LOUISVILLE, Ky. (AP) – An Iraqi refugee who later pleaded guilty to 23 terrorism-related charges drew multiple diagrams of roadside bombs he used in Iraq between 2003 and 2006, and investigators concluded that explosives built to the specifications in the drawings would have worked, the FBI said in two search warrant applications.
FBI Special Agent Richard Glenn said 30-year-old Waad Ramadan Alwan drew diagrams of four types of roadside explosives with the intent of passing them along to someone he thought was involved with Al-Qaida in his home country.
The search warrants, approved last May and obtained by The Associated Press on Tuesday as a public record, provide details of recorded conversations between 24-year-old Mohanad Shareef Hammadi, Alwan and a confidential informant from late 2009 through early summer 2011 in Bowling Green.
Hammadi faces 12 charges, including perjury and attempting to send material support to a known terrorist organization.
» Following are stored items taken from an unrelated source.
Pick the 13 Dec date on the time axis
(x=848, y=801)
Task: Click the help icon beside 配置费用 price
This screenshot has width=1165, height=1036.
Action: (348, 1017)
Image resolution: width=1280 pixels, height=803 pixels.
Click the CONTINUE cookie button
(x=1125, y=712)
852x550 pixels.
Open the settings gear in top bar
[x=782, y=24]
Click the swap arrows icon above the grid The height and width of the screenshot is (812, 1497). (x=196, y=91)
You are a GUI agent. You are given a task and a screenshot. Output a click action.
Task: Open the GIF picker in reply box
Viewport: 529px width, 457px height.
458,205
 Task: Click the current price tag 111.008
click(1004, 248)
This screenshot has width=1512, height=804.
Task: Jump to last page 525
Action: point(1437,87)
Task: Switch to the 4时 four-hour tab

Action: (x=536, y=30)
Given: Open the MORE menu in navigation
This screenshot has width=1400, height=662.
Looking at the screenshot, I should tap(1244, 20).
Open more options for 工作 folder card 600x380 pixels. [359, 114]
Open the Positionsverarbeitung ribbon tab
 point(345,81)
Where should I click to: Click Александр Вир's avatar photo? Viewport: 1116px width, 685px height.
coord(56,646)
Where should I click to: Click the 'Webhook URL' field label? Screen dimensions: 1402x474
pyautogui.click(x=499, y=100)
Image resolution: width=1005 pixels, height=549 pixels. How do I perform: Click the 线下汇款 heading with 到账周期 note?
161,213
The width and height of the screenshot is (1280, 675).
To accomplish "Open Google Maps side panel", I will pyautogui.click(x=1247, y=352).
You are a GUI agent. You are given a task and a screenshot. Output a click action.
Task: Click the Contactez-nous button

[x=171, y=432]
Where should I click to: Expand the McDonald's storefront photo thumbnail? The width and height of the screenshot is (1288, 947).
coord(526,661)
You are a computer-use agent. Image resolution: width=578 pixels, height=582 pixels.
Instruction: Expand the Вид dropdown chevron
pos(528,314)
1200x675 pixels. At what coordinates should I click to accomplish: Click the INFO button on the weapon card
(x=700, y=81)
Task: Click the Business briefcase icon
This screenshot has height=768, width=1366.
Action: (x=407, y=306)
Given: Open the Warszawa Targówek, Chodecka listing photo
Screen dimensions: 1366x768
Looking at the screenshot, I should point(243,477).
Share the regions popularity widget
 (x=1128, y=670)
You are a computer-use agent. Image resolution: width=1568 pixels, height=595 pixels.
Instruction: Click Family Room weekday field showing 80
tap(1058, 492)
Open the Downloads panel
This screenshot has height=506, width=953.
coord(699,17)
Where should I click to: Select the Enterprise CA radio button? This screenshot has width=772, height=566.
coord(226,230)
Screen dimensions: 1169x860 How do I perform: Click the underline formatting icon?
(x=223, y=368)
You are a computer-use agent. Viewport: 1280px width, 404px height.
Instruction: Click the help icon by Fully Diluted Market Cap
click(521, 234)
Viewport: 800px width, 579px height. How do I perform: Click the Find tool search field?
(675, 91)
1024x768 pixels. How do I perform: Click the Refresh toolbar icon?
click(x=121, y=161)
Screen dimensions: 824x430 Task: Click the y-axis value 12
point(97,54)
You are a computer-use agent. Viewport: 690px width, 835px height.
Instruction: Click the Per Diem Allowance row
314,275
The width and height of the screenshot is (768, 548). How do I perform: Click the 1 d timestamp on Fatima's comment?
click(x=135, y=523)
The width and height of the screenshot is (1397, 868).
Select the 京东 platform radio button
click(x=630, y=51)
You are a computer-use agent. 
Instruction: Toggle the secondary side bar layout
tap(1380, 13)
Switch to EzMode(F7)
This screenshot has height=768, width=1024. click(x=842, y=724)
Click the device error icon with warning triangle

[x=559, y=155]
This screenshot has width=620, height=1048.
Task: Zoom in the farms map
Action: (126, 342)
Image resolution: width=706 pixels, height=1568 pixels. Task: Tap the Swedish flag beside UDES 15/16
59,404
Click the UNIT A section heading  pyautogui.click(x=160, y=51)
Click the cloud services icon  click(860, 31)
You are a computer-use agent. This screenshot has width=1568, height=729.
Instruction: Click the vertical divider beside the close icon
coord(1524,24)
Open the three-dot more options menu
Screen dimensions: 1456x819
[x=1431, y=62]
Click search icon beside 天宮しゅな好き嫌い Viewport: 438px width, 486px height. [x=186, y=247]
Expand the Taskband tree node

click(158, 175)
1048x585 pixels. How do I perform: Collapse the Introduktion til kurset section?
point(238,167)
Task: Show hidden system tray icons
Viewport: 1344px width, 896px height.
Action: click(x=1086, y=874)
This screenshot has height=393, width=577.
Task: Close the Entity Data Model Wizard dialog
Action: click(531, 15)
His trial is scheduled for July 30. Alwan pleaded guilty and is to be sentenced Oct. 2.
Prosecutors sought the warrants to search an apartment Alwan and Hammadi shared in Bowling Green, about 115 miles south of Louisville. The warrant does not reveal what agents found in the apartment.
Prosecutors say Hammadi lied to gain refugee status and enter the United States. Prosecutors said Alwan took part in insurgent activities in Iraq, including planting improvised explosive devices targeting U.S. troops.
The U.S. Attorney’s Office in Louisville, which is prosecuting the case, declined to comment on the details of the warrant.
An FBI informant, whose identity remains secret, met with Alwan for nearly 18 months and Hammadi for about five months.
During multiple conversations in 2010 and 2011, Alwan discussed planting roadside bombs to destroy American vehicles and talked about losing fellow insurgents when the devices malfunctioned, including one that went off “and cut him to pieces.” When the confidential informant told Alwan that the “Hajj,” a fictional terrorist leader created for the investigation, wanted pictures, Glenn wrote that Alwan quickly complied.
“Yes, that’s easy,” Alwan said. “The ones that I know I will make them for him and I will tell him these are the ones.”
Alwan told the informant that roadside bombs could be filled with “anything lethal could be stuffed in it, such as ball bearings, nails, gravel and whatever item that kills,” according to the warrants. Glenn also quoted Alwan as discussing how insurgents used the Senao brand of wireless telephone to trigger the roadside bombs, but eventually stopped because U.S. troops figured out how to disable the explosives before any damage could be done.
“We used to program it but they were able to penetrate the number,” Glenn quoted Alwan as saying.
The affidavits also reveal that the two men used computers to talk with family, friends and insurgents in Iraq. Hammadi told the informant he has been in touch with someone in Iraq in March 2011 who knew how to use cocoa in an explosive mixture and told the informant how the device would work.
“I was there observing them while they were working on it,” Glenn quoted Hammadi as saying.
Hammadi told the informant he went to a website to view speeches given by insurgents.
The warrants recount some previously released information about how the men wanted to gather explosives, guns and cash and have them sent to Iraq. Alwan asked for sniper rifles and talked about how he used them against U.S. troops, Glenn wrote.
“Alwan later explained that he was also very good with a sniper rifle and that his `lunch and dinner would be an American,’ an apparent reference to his repeated attacks on U.S. troops,” Glenn wrote.
Alwan talked about his insurgent activities in Iraq, including attacks on American soldiers, and said he couldn’t return because “I am wanted there.”
“He then added, `I didn’t come here for America. I came here to get a passport and go back to Turkey, Saudi or wherever I want’,” Glenn wrote.